Considering that readiness is the amount of predisposition of an individual to perform a successful take-over, this metric can be added into a drift–diffusion (see Ratcliff and Review 2004 for a comprehensive description of the model) evidence accumulation model as the initial pre-stored evidence value before the accumulation process (termed “bias”, see Ratcliff and Review 2004). As suggested by previous studies (e.g., Mariajoseph et al. 2020; Baek et al. 2018; Mioch et al. 2017; Deo and Trivedi 2020; Kim et al. 2018, 2021), the estimated values for driver readiness would be a product of drivers’ cognitive and motoric state. Taking into account the factors mentioned above, we propose the following equation (Eq. 1) for the evidence accumulation process:

$$\begin{aligned} E_{{\left( {T,c} \right)}} = \, & \mathop \sum \limits_{t = 0}^{t = T - 1} E_{{\left( {t,c} \right)}} + X\sim N\left( {\mu_{c} ,\sigma^{2}_{c} } \right) \\ E_{{\left( {T = ToT, c} \right)}} = \, & 1 \\ E_{{\left( {T = 0,c} \right)}} = \, & f \left( {CR, MR} \right) \\ f\left( {CR,MR} \right) = \, & \mathop \sum \limits_{n = 1}^{n = N} CR_{n} *i_{{CR_{n} }} + \mathop \sum \limits_{n = 1}^{n = N} MR_{n} *i_{{MR_{n} }} \\ \end{aligned}$$

Equation 1 Proposed equation for the conceptual model.Where \(E\) is the amount of evidence in time\(T\), given the controllability \(c\) for the scenario. The model assumes that the evidence accumulation process in each time step follows a gaussian distribution of mean \({\mu }_{c}\), and variance of \({{\sigma }^{2}}_{c}\) for each individual scenario. This approach is in line with previous EAMs reported in the literature (see Ratcliff et al. 2016), and assumes that different takeover scenarios will yield faster or slower evidence accumulation rates, given their complexity (controllability). The evidence threshold for the takeover scenario was set to 1, implying that the evidence accumulated by the individual during the observed takeover time (\(T=ToT\)) will always be 1. The readiness of a driver whenever a TOR is issued (\(T=0\)) is represented as a function\(f \left(CR, MR\right)\), where \(CR\) is the combined score for drivers’ cognitive readiness, and \(MR\) the combined score for drivers’ motoric readiness. Figure 4 shows a graphical representation of the conceptual model, and the evidence accumulation process.

Fig. 4
figure 4

Graphical representation of the conceptual model

The combined scores for \(CR\) and \(MR\) are calculated as a sum of \(N\) distinct metrics, which operationalize the theoretical constructs associated with readiness (e.g., situation awareness, arousal state and motoric availability). For each metric (\(n\)) is multiplied by a constant \({i}_{n}\), which represents the weight for the metric in the equation. This approach assumes that not all theoretical constructs are necessarily of equal importance for the driver state, and therefore assume no a priori value for the metrics. This method proposes that the constants \({i}_{n}\) should be selected after a parametrization of the model, fitting the model parameters to real experimental data.

4.2 Model assumptions

As said above, the model assumes that “evidence” values, in evidence accumulation models (Ratcliff and Review 2004) can be used as a proxy of drivers’ readiness state. This assumption is made based on the definition of readiness by Mioch et al. (2017) and Kim et al. (2022), of a conceptual floating variable that represents the sum of the drivers’ motoric and cognitive resources to takeover the vehicle (akin to the definition of evidence for decision-making for evidence accumulation models).

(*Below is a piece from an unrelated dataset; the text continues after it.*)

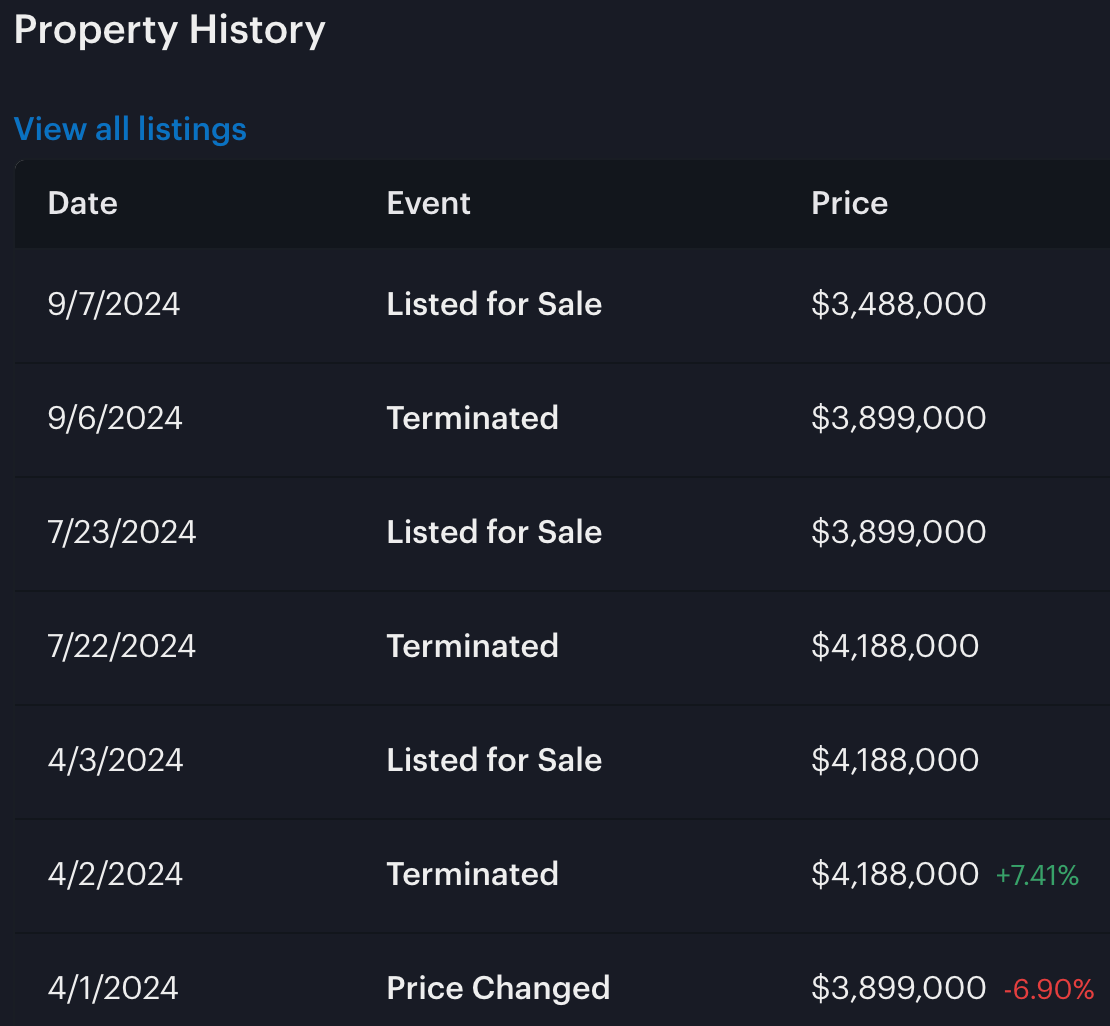Click the Price column header
The width and height of the screenshot is (1110, 1026).
[849, 203]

Being a safety–critical decision-making with time pressure as a constraint for the decision, the model assumes that drivers would try to react as soon as they are ready to do so (i.e., whenever their \({E}_{\left(T,c\right)}\) values reach the threshold of 1), maximizing their reaction time. This model also assumes that the drift rate for evidence accumulation (how fast someone can accumulate evidence) is dependant of the scenario’s complexity/controllability (\(c\)). This assumption implies that more complex scenarios would lead to slower evidence accumulation rates, which translates to distinct values for the gaussian distributions that controls for the drift rate (\(X\sim N\left({\mu }_{c},{{\sigma }^{2}}_{c}\right))\), for every observed scenario.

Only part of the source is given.